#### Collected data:

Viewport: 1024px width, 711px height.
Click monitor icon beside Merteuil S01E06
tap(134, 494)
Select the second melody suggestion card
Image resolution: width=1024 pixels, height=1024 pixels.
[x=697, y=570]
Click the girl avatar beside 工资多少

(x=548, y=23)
==
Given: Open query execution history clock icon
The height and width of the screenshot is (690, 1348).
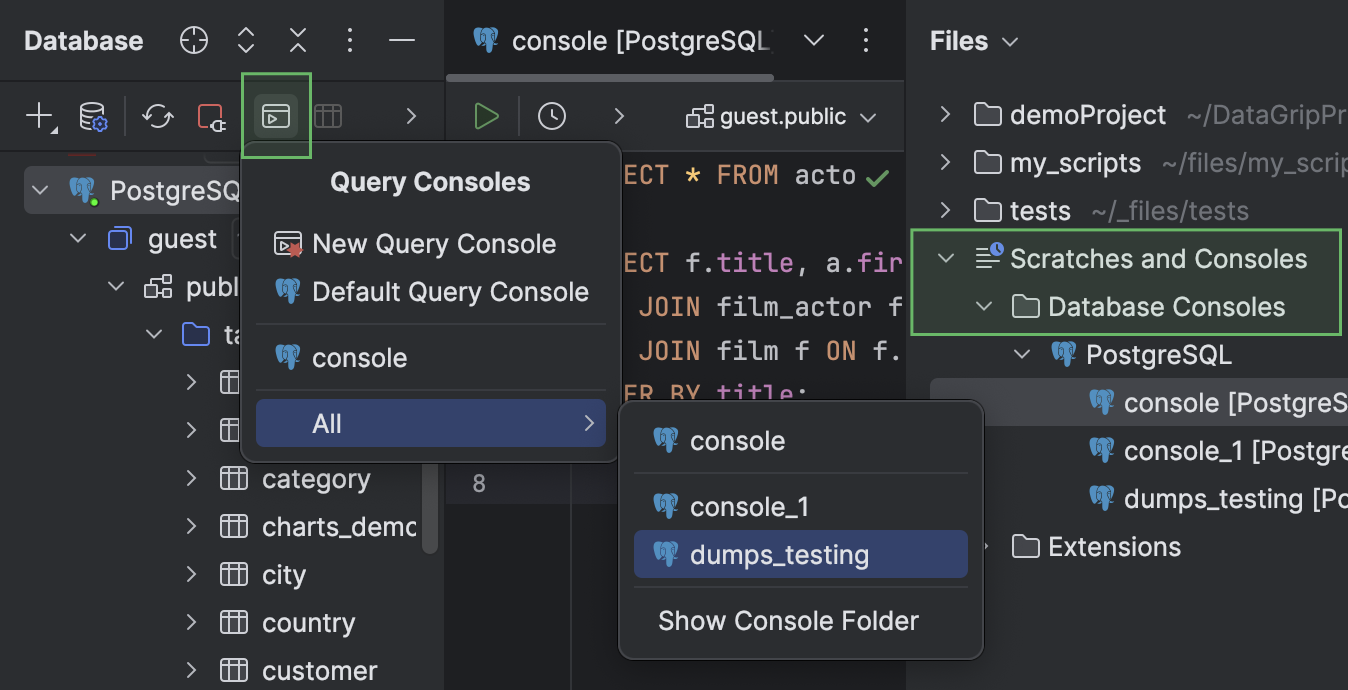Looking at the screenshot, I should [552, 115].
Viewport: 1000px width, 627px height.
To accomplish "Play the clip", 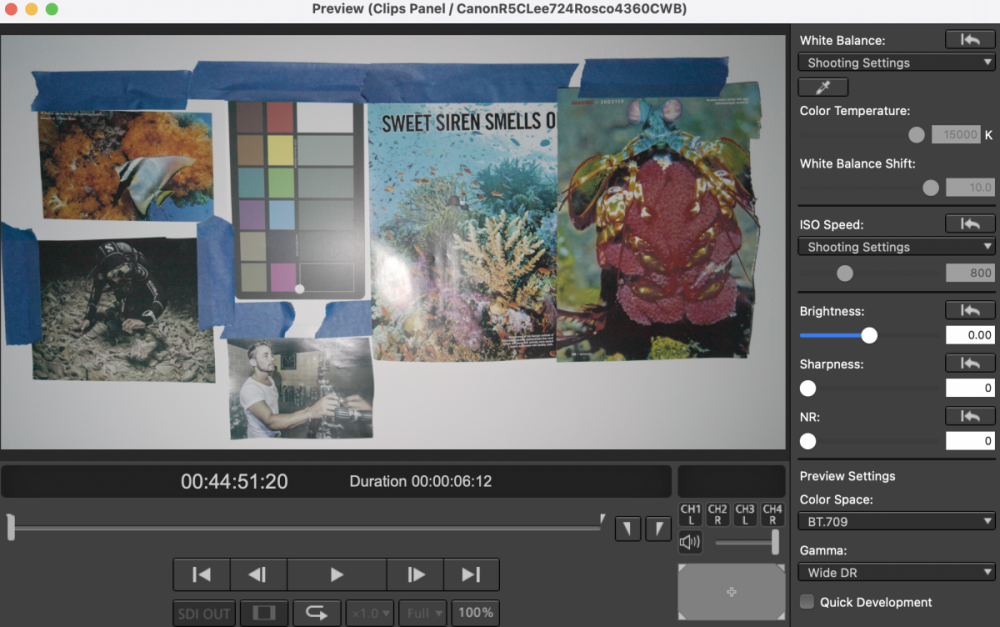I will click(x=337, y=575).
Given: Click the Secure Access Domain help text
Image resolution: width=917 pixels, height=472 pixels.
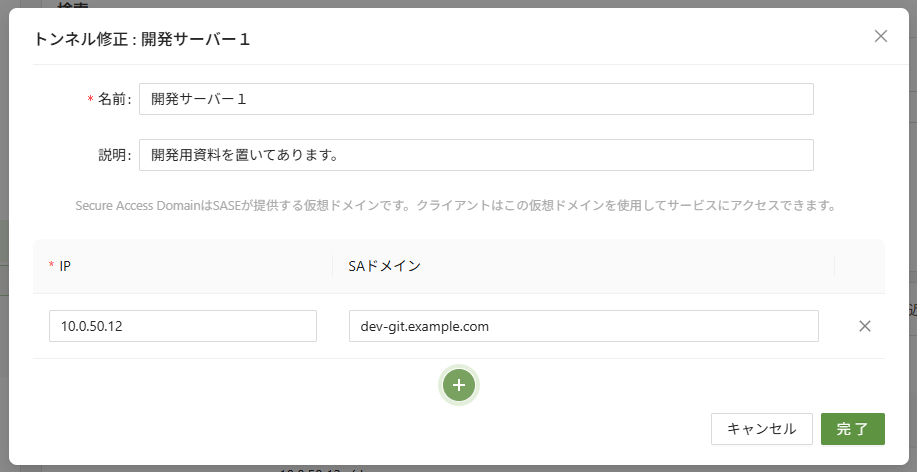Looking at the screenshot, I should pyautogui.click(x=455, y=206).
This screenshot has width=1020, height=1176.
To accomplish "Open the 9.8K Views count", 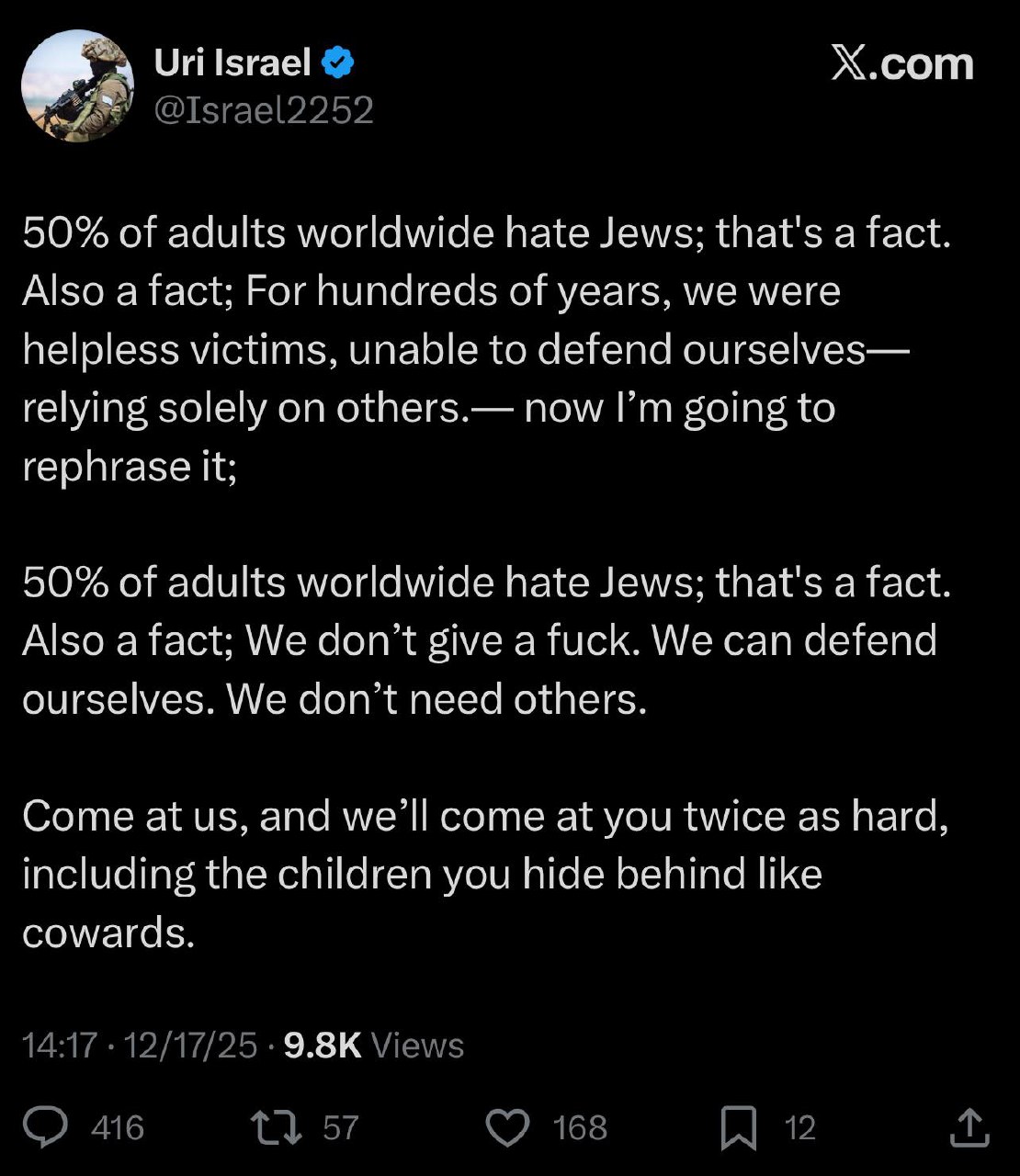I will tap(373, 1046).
...
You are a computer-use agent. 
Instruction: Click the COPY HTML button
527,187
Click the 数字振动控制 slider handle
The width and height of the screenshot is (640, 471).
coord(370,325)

#### Work to complete:
Find every line in the records that uses the string "Viewport", then copy it.

#### Reply to the exercise:
Viewport: 1024px width, 711px height.
Viewport: 1000px width, 627px height.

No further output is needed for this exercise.